■ **TEXT PASSAGE**:
^^^^^^^^
[Intel-gfx] [RFC 2/5] drm/i915: Unify execlist and legacy request life-cycles

Thu Jul 9 09:54:59 PDT 2015

On 07/09/2015 03:57 AM, Nick Hoath wrote:
> There is a desire to simplify the i915 driver by reducing the number of
> different code paths introduced by the LRC / execlists support.  As the
> execlists request is now part of the gem request it is possible and
> desirable to unify the request life-cycles for execlist and legacy
> requests.
>
> Added a context complete flag to a request which gets set during the
> context switch interrupt.
>
> Added a function i915_gem_request_retireable().  A request is considered
> retireable if its seqno passed (i.e. the request has completed) and either
> it was never submitted to the ELSP or its context completed.  This ensures
> that context save is carried out before the last request for a context is
> considered retireable.  retire_requests_ring() now uses
> i915_gem_request_retireable() rather than request_complete() when deciding
> which requests to retire. Requests that were not waiting for a context
> switch interrupt (either as a result of being merged into a following
> request or by being a legacy request) will be considered retireable as
> soon as their seqno has passed.
^^^^^^^^
■ **INFORMATION SHOWN**:
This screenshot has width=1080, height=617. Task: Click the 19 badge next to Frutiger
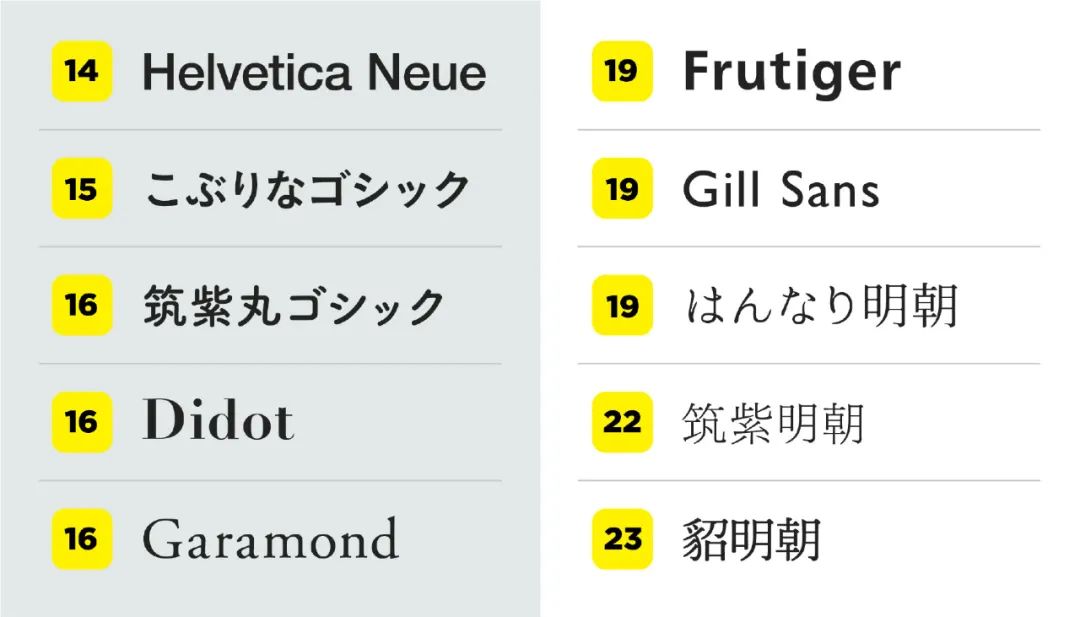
^^^^^^^^
■ **INSTRUCTIONS**:
1) Write out the part of the i915 request life-cycle post starting with "On 07/09/2015 03:57" and going on through "context switch interrupt.".
2) Translate this sentence from the i915 request life-cycle post into Spanish: "This ensures that context save is carried out before the last request for a context is considered retireable."
3) Summarize the i915 request life-cycle post in two sentences.

■ **RESULTS FOR EACH TASK**:
1)
On 07/09/2015 03:57 AM, Nick Hoath wrote:
> There is a desire to simplify the i915 driver by reducing the number of
> different code paths introduced by the LRC / execlists support.  As the
> execlists request is now part of the gem request it is possible and
> desirable to unify the request life-cycles for execlist and legacy
> requests.
>
> Added a context complete flag to a request which gets set during the
> context switch interrupt.

2) Esto garantiza que el guardado del contexto se realice antes de que la última solicitud de un contexto se considere retirable.

3) The post proposes unifying the request life-cycles for execlist and legacy requests in the i915 driver to reduce the number of code paths introduced by LRC/execlists support. It adds a context complete flag set during the context switch interrupt and a function, i915_gem_request_retireable(), now used by retire_requests_ring(), which treats a request as retireable once its seqno has passed and either it was never submitted to the ELSP or its context completed.